Now, this makes sense to me, but when I look for the details, something doesn't add up. In particular:
- who guarantees us that the extendend functional $\mathcal{F}$ over $L^2$ from ${\mathcal{S}}$ will be the same on $L^1 \cap L^2$ as the original Fourier Transform?
This is crucial, since the whole point of this construction is to be able to approximate an $L^2$ transform by well-defined Lebesgue integrals.
We've done this before introducing temperated distributions. So, moreover, how can the introduction of temperated distribution shed light upon this reasoning?

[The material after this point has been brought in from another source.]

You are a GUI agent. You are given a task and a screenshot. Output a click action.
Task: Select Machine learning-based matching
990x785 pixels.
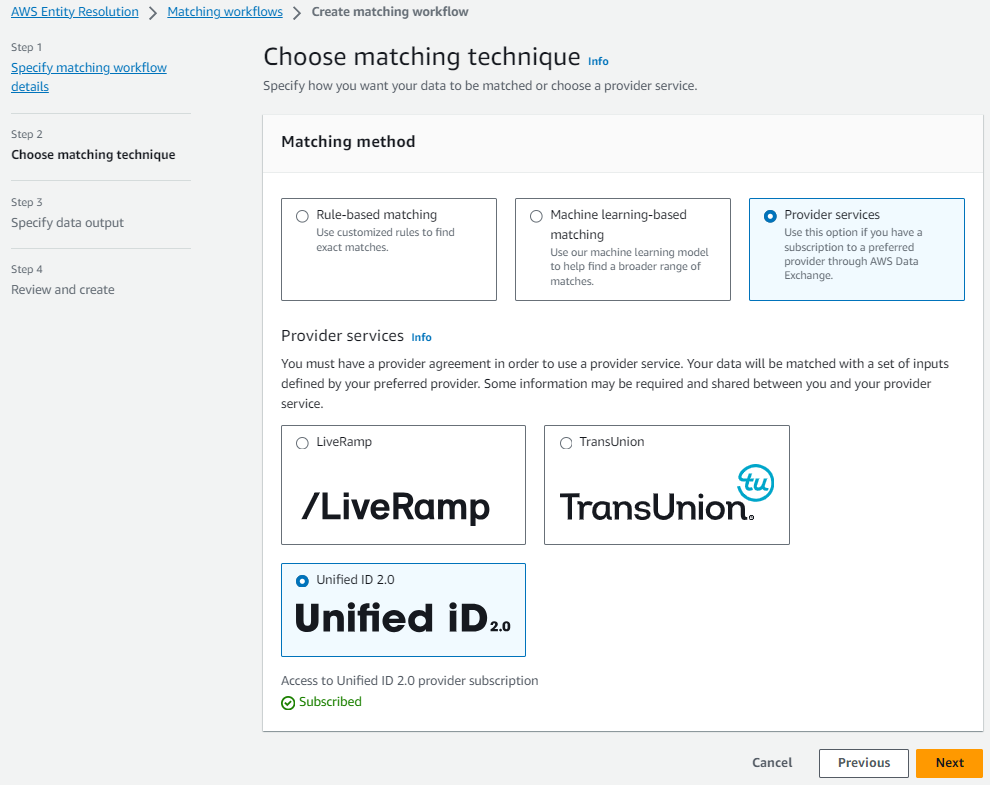(x=536, y=215)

Thanks
Best Answer
You want to prove that $F(f)=\hat{f}$ on $L^1 \cap L^2$
Let $f \in L^1 \cap L^2$
Note that exist Schwartz functions $g_n$ such that $||g_n-f||_1 \to 0$ and $||g_n-f||_2 \to 0$
From this we have that $$\sup_{x \in \Bbb{R}^d}|\hat{g_n}(\xi)-\hat{f}(\xi)| \leq ||g_n-f||_1 \to 0$$
Thus $\hat{g_n}(\xi) \to \hat{f}(\xi),\forall \xi$
Also from the definition of fourier transform in $L^2$ and from Plancherel and the fact that $\hat{g_n}$ are Schwartz functions we have that $$||\hat{g_n}-F(f)||_2 \to 0$$
So exists a subsequence $\hat{g_{n_k}} \to F(f)$ a.e
Thus $F(f)=\hat{f}$ a.e